Rating (out of 5): 3.5 stars
Pete has spent 12 years convincing herself magic doesn’t exist. She saw her crush killed by something. Everyone told her Jack was dead, magic and ghosts don’t exist and she focused on facts. Years later she’s a Detective Inspector for Scotland Yard and she excels at her job.
Children are going missing in London. A tip comes in about where to find the first missing girl, alive, and Pete’s forced to play it out. The only problem? The tip comes from Jack. He’s angry with her and she’s baffled that he’s even alive. He’s not a ghost, mid you.
Magic is involved in kidnapping of the kids, and Pete needs help. Mage Jack gets wrangled into helping Pete get missing kids back from the Black.
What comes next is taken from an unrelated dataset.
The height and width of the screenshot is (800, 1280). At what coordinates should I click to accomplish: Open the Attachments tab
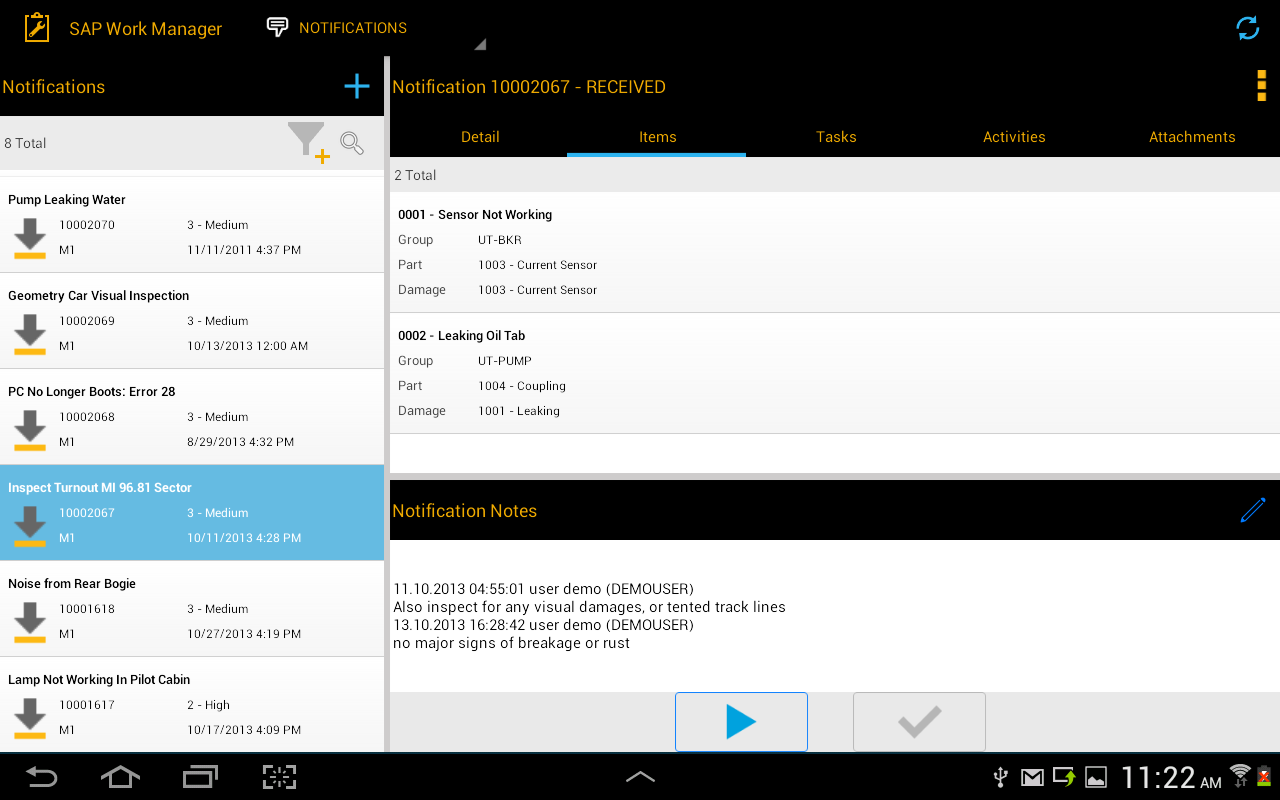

Only he’s been using heroin for the last 12 years to dampen his magic. In addition to being able to work magic, he also sees the dead. And they’re loud. His only way to cope has been a needle. Being a cop, Pete forces the guy to go cold turkey while she deals with his being alive, him antagonizing her and the realization that magic is real.
There’s excellent foreshadowing and a creative plot in Street Magic. The dynamic between Pete and Jack is gripping. At times it’s witty, others visceral, but always emotional. Caitlin Kittredge creates such a dynamic world with more questions than answers, which can only allow her Black London series to explode.
It took me longer than expected to read Street Magic (about a week). I enjoyed the book and the characters, but I’ll admit the British slang slowed my reading. It works perfectly within the world, just a learning curve for the first bit of the book. It was worth taking the time, though.